Referring to FIG. 2, the piezoelectric inkjet head includes three silicon substrates: an upper substrate 30, a middle substrate 40, and a lower substrate 50 that are bonded to one another. The upper substrate 30 includes a plurality of pressure chambers 32 formed in its bottom surface to a predetermined depth. An ink inlet 31 is formed through the upper substrate 30 and connected to an ink tank (not illustrated). The pressure chambers 32 are arranged in two rows at both sides of a manifold 41 formed in the middle substrate 40. Piezoelectric actuators 60 are disposed on a top surface of the upper substrate 30 to apply driving forces to their respective pressure chambers 32 in order to eject ink from the pressure chambers 32. The manifold 41 formed in the middle substrate 40 is connected to the ink inlet 31 of the upper substrate 30. Restrictors 42 are formed at both sides of the manifold 41, and are respectively connected to the pressure chambers 32 of the upper substrate 30. A plurality of vertical dampers 43 are formed through the middle substrate 40 relatively corresponding to the pressure chambers 32. A plurality of nozzles 51 are formed in the lower substrate 50, and connected to the dampers 43, respectively. Each of the nozzles 51 includes an ink introduction portion 51a and an ink ejection portion 51b. The ink introduction portion 51a is formed in an upper portion of the lower substrate 50, and the ink ejection portion 51b is formed in a lower portion of the lower substrate 50. The ink introduction portion 51a is formed in a reversed pyramid shape by anisotropic wet etching, and the ink ejection portion 51b is formed in a cylindrical shape having a constant diameter by dry etching.

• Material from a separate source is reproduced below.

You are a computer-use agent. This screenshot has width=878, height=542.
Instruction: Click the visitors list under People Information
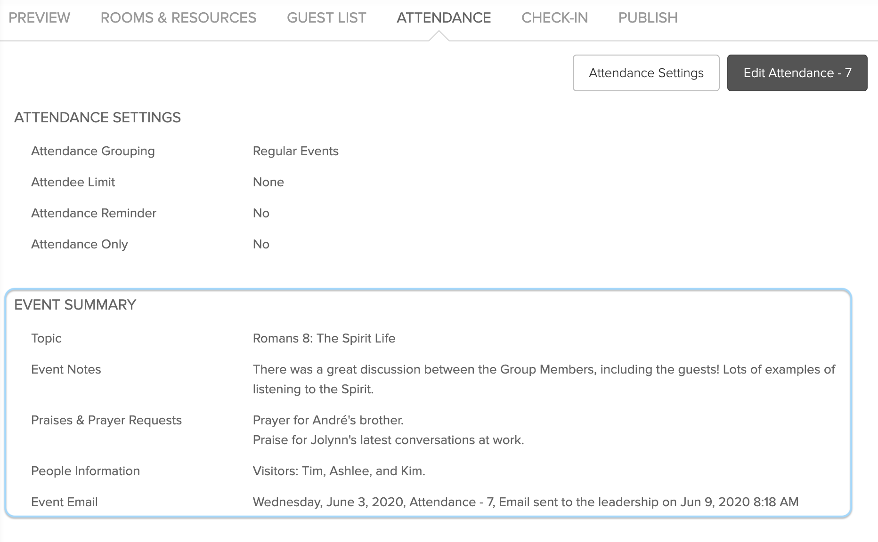click(339, 471)

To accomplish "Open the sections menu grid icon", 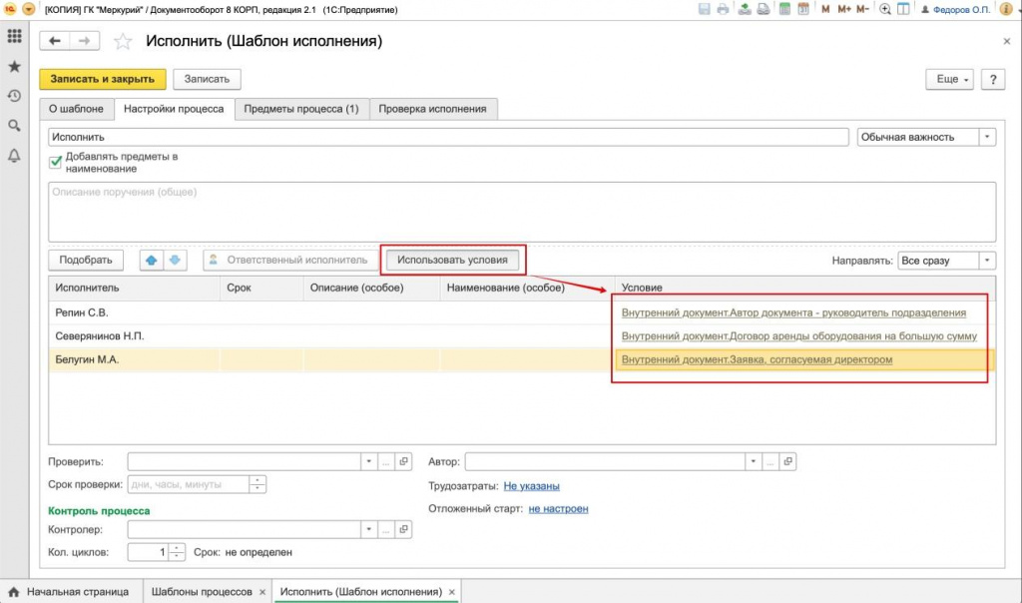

However, in the conventional piezoelectric inkjet head illustrated in FIGS. 1 and 2, when the pressure in the pressure chambers 32 increases by the operation of the piezoelectric actuators 60, some of the ink stored in the pressure chambers 32 flows back to the manifold 41 through the restrictors 42, although most of the ink is ejected from the pressure chambers 32 through the nozzles 51. In addition, pressure waves or vibrations can be transmitted to the nozzles 51 of neighboring pressure chambers 32 together with the back flow of ink, thereby affecting ink ejection characteristics of the nozzles 51 of the neighboring pressure chambers 32. This phenomenon is called crosstalk. The crosstalk results in unstable ink meniscuses in the nozzles 51 of the neighboring pressure chambers 32. Thus, ink droplet speed and volume of the respective nozzles 51 are affected, thereby deteriorating image quality.